TE NEMEN STAPPEN —
a - Noem alle personen die in de tekst over populisten en sociale media bij naam worden genoemd.
b - Herschrijf in de tekst over populisten en sociale media alles vanaf "Donald Trump wordt" tot en met "zijn voor populisten.", met "sociale media" vervangen door "onlineplatforms".
c - Schrijf een vervolg op de tekst over populisten en sociale media, te beginnen na de laatste zin.

Filed Under: Kiezers en publieke opinie Tagged With: euroscepsis, Populisme, radicaal-rechts

Zijn sociale media nou goed of slecht voor populisten?

door Kristof Jacobs 21/10/2016 5 Reacties

Donald Trump wordt gezien als een Twitter-koning.[1] Op 18 februari, toen de voorverkiezingen nog volop gaande waren, schreef Amanda Hess voor het online magazine Slate een 11 pagina’s lang stuk over “How Trump wins Twitter”. Ook onze eigen Geert Wilders is heer en meester op Twitter. Op basis van deze prominente populistische Twitteraars wordt meestal de conclusie getrokken dat sociale media goed zijn voor populisten.

Maar is dat wel zo? Twitter heeft duidelijk ook nadelen voor iemand als Trump. Het Twittergebruik van Trump is vaak impulsief – iets wat hem verweten werd in het eerste presidentiële debat. Het online magazine Vox noemde zijn Twitter-optredens het begin van het einde. Ook een Twitter-rel tussen de (vroegere) kopstukken van de Belgische partij Vlaams Belang geeft aan dat de relatie tussen populisten en sociale media niet altijd positief is. Zijn sociale media goed of slecht voor populisten?

RUWE GEGEVENS —
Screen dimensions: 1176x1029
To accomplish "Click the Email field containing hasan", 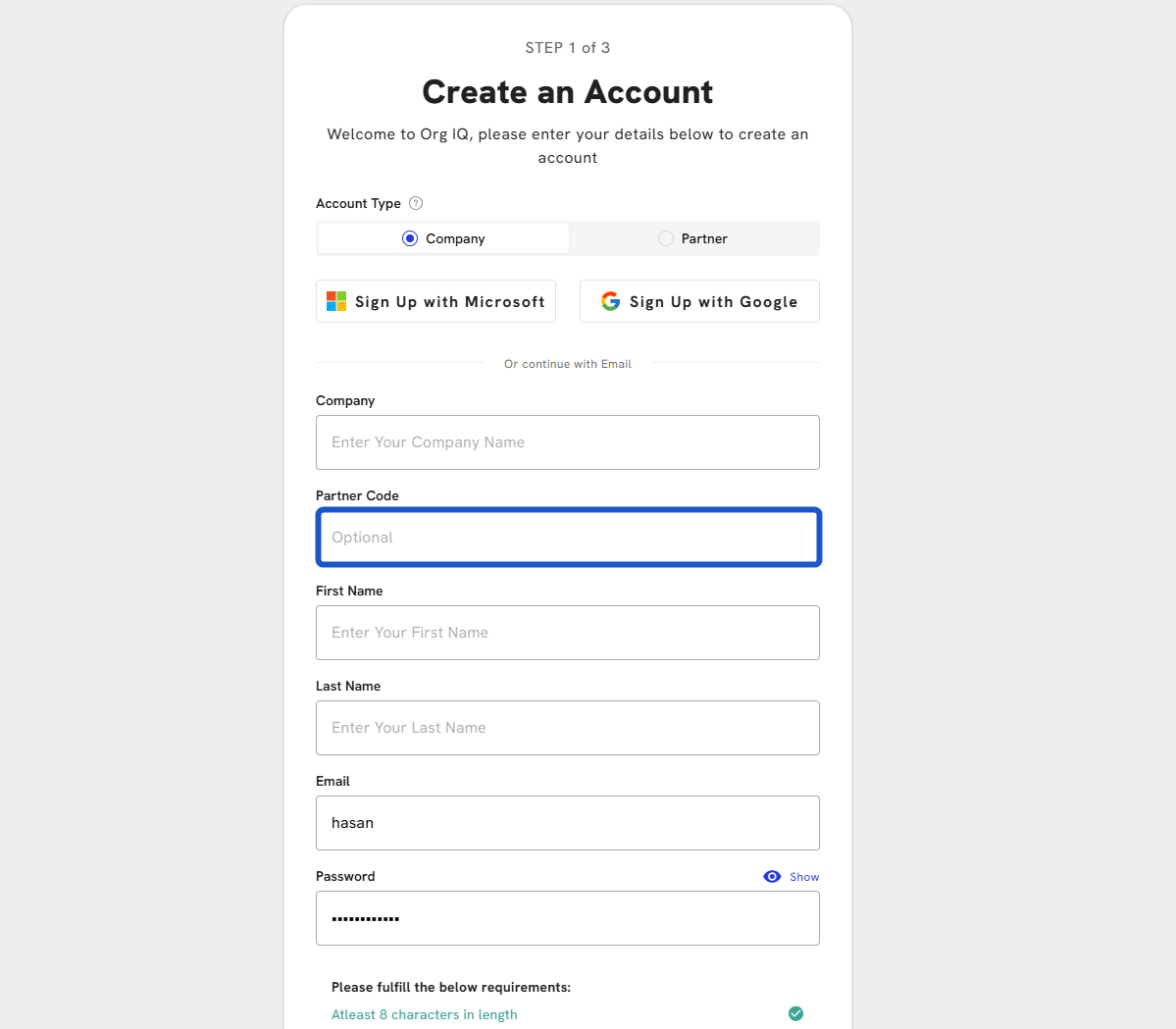I will click(567, 823).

ANTWOORDEN PER TAAK —
a - Kristof Jacobs, Donald Trump, Amanda Hess, Geert Wilders

b -
Donald Trump wordt gezien als een Twitter-koning.[1] Op 18 februari, toen de voorverkiezingen nog volop gaande waren, schreef Amanda Hess voor het online magazine Slate een 11 pagina’s lang stuk over “How Trump wins Twitter”. Ook onze eigen Geert Wilders is heer en meester op Twitter. Op basis van deze prominente populistische Twitteraars wordt meestal de conclusie getrokken dat onlineplatforms goed zijn voor populisten.

c -
De kern van dit blog is dat sociale media een zegen en een vloek zijn voor populisten. Het medium is als instrument deels in hun voordeel, maar het brengt duidelijk ook gevaren met zich mee. Tijd dus om wat genuanceerder om te gaan met dit onderwerp.

Sociale media zijn snel en ongefilterd

Sociale media hebben enkele unieke eigenschappen (zie bv. dit stuk, of dit boek). Om een antwoord te geven op de vraag of populisten gebaat zijn met sociale media-gebruik zijn er twee eigenschappen in het bijzonder die relevant zijn.

Eigenschap 1. Sociale media zijn snel. Op sociale media kan je snel veel mensen bereiken. Vooral als je een schare trouwe en actieve volgers hebt, kunnen berichten gemakkelijk een sneeuwbaleffect teweeg brengen en de tijdslijnen van vele gebruikers overspoelen.

Eigenschap 2. Sociale media zijn ongefilterd. In tegenstelling tot traditionele massamedia ben je als politicus niet afhankelijk van een journalist die uiteindelijk je woorden ‘uit de context kan rukken’ of die je verkeerd kan citeren. Op sociale media kunnen politici hun verhaal ongefilterd (of ongezouten zoals sommigen zeggen) hun mening verkondigen. Daardoor kan iedereen zien wat de politicus echt zei. Dit geldt overigens vooral voor Twitter, waar boodschappen in de regel publiek zijn.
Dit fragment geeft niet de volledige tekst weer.